Mas uma outra coincidência, maior e que mais me perturba, é a de que no esteio de uma profunda crise económica em tudo semelhante a que passamos agora, embora a origem seja mais ou menos diferente (lá provocada pelos industriais, aqui pelo sistema financeiro, elites, cada um em seu tempo, no âmbito do Liberalismo), um senhor com estas ideias, talvez não o primeiro, mas certamente o mais famoso deles, chegou ao poder pelo voto dos seus apoiantes.

Quero com isto afirmar que estamos caminhando para o mesmo destino? Absolutamente não, mas é muito importante lembrar-mo-nos sempre de nossa História recente.

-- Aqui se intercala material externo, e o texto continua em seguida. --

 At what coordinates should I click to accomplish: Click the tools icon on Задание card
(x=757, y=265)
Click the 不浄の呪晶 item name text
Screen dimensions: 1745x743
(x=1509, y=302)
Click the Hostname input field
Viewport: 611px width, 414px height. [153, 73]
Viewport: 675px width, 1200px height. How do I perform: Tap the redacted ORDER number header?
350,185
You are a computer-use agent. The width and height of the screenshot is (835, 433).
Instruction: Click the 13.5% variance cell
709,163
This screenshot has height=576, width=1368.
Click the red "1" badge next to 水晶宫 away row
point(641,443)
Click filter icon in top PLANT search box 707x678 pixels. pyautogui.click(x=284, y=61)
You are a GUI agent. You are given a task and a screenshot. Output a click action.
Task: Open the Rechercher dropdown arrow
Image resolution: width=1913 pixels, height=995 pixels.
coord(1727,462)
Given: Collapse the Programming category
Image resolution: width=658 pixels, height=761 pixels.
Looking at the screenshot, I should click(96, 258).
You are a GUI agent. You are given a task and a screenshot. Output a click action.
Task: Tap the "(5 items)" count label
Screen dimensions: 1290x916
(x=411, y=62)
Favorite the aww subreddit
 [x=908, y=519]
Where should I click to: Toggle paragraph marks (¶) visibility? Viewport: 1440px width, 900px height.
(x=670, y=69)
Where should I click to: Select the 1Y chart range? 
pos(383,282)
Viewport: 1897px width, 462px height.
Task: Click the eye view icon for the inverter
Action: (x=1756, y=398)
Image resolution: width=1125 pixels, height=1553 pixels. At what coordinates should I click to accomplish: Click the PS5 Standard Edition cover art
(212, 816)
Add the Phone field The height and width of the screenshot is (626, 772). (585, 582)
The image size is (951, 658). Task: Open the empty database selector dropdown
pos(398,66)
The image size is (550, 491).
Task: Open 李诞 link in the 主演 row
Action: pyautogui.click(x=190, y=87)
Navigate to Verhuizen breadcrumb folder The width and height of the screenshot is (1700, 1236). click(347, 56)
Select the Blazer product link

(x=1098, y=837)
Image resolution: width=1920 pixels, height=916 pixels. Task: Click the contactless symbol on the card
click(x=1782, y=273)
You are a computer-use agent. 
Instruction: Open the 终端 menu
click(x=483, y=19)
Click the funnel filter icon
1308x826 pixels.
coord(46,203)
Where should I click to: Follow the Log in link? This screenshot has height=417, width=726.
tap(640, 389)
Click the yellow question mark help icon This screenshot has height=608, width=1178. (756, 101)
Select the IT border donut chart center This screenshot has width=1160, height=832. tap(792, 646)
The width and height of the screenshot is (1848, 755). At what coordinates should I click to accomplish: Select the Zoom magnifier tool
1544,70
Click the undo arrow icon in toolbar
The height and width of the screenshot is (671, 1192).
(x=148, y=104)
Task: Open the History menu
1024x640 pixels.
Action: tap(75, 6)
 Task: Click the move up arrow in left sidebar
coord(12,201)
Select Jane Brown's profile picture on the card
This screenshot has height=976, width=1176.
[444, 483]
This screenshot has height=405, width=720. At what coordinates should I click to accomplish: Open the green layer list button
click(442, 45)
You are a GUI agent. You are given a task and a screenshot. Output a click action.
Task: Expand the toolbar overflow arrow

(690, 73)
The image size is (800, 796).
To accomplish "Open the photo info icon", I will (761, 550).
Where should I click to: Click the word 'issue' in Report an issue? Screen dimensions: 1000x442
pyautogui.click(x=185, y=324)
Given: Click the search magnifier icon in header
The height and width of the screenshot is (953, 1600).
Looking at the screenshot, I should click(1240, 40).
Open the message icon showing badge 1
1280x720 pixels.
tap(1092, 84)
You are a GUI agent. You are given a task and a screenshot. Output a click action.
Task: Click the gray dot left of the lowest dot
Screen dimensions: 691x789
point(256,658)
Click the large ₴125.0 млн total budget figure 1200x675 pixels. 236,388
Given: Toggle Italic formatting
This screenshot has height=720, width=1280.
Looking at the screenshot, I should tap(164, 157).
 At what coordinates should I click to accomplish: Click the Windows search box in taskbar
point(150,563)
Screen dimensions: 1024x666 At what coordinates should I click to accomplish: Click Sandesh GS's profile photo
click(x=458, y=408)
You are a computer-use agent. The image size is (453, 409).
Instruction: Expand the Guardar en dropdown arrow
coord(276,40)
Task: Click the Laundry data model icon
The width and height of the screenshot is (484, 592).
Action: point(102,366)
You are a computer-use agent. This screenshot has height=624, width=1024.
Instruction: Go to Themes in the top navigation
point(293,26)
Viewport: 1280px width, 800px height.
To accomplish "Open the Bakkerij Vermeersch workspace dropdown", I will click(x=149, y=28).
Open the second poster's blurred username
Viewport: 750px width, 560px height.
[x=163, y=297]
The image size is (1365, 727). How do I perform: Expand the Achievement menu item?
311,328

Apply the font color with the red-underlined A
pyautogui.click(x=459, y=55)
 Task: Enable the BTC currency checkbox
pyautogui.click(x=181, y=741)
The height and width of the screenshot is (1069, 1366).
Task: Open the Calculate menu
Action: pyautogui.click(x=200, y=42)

Principalmente pelo facto de que hoje há uma diferença fundamental em relação ao passado: os meios de comunicação que propagam o formato do indivíduo social definido e promovido nos filmes, chega, muitas vezes de graça, a um número assustadoramente maior de pessoas do que chegou no passado. E pelos mesmos meios, a capacidade de organização e propaganda de qualquer tipo de grupo, está neste momento extremamente mais facilitada.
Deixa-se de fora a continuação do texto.